Les multinationales doivent rendre des comptes !

Les multinationales doivent rendre des comptes !

Appel aux ONGs pour inciter les Etats à l’action !

Les Amis de la Terre lancent un appel aux ONG pour pousser les Etats à l’action durant le Sommet de la Terre.

Durant la décennie passée, les compagnies multinationales ont eu à exercer un impact toujours grandissant sur le monde.

Les investissements étrangers directs ont dépassé 1,3 trillion de dollars US. Ils ont conduits par 60.000 multinationales et leurs 800.000 filiales. Deux cent compagnies contrôlent le quart de l’activité économique mondiale.

Les impacts social et environnemental de ces compagnies ont été importants et les pratiques des compagnies ont souvent constitué un obstacle au développement durable - y compris les abus des droits de l’homme, la dégradation environnementale, la dette écologique, la promotion des modèles de consommation et des styles de vie non durables ainsi que l’iniquité économique.

Entre-temps la dimension de plus en plus importante, la mobilité et le pouvoir politiques et économique des compagnies multinationales ont rendu de plus en plus difficile pour les citoyens et pour les Etats le fait de les rendre responsables pour leurs actions.

La Conférence des Nation Unies sur l’Environnement et le Développement tenue à Rio en 1992 et les grandes rencontres onusiennes d’importance globale qui l’ont suivie n’ont pas pu réussir à appréhender cet déficit dans la gouvernance des compagnies multinationales.

En guise de réponse aux pressions relatives aux impacts négatifs des pratiques des compagnies et aux demandes exprimées par les citoyens quant à une justice sociale et environnementale, les Etats ont tendance à avancer les codes et les initiatives volontaires. Mais ces actions se sont révélées être insuffisantes puisqu’elles ne renforcent pas les citoyens affectés. Elles ne sont pas non plus appliquées et sont souvent autorégulées. Les citoyens veulent que les pratiques sociale, environnementale et de droits de l’homme soient empreintes de responsabilité et qu’elles soient obligatoires. Elles ne doivent pas être laissées à la fantaisie des compagnies.

En utilisant des institutions comme l’Organisation Mondiale du Commerce qui opèrent en faveur des compagnies multinationales et qui ne permettent pas la réalisation du développement durable, les compagnies ont pu s’assurer des droits de plus en plus élargis pour elles mêmes . Il est plus que temps pour que les gens aient eux aussi des droits qui puissent leur permettre de demander des comptes. De nouvelles règles sont nécessaires pour responsabiliser les compagnies, ce sont : des pratiques internationales obligatoires, améliorées et sûres ; ces réglementations doivent être placées sous l’autorité des Nations Unies.

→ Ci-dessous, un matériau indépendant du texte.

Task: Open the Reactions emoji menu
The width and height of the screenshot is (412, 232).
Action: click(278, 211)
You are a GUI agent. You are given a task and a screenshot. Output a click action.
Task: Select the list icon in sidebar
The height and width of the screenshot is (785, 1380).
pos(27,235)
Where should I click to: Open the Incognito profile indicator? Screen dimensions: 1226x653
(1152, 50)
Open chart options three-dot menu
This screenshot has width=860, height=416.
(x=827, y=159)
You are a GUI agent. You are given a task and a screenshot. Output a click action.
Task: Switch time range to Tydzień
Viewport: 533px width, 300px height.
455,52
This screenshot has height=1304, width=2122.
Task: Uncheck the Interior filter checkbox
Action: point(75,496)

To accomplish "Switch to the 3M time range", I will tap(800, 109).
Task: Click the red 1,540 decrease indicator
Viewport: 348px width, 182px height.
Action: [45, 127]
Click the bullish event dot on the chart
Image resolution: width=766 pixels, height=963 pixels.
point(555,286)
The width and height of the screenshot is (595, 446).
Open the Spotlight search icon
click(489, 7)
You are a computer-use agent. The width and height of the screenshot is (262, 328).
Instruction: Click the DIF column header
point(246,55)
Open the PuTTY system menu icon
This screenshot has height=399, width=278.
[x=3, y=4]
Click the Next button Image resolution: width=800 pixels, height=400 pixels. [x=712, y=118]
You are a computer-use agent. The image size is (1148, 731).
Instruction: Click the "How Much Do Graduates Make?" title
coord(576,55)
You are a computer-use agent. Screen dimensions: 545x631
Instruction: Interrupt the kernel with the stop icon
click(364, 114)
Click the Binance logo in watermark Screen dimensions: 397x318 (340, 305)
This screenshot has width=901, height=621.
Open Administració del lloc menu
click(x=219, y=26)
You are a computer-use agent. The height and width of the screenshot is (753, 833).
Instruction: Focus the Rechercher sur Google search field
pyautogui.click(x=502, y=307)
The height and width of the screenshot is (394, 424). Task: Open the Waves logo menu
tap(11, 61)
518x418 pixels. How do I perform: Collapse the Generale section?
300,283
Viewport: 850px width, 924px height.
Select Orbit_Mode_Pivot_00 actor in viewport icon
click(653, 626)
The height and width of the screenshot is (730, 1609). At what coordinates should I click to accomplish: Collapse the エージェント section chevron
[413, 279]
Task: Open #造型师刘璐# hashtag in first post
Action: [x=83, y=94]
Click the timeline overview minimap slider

Un cadre obligatoire doit appuyer et faire la promotion de quatre priorités : Des droits légaux et applicables pour les citoyens et les communautés afin de pouvoir demander des comptes aux compagnies

Des obligations légales applicables pour les compagnies multinationales ;

La responsabilité dans les pays de domiciliation et dans les pays d’accueil avec action d’application ; et

Une action gouvernementale efficace pour assurer que les compagnies se conforment aux bonnes pratiques.

Nous appelons les Etats à agir en s’engageant eux-mêmes dans le lancement des négociations quant à une responsabilisation légalement applicable des compagnies lors du Sommet Mondial sur le Développement Durable.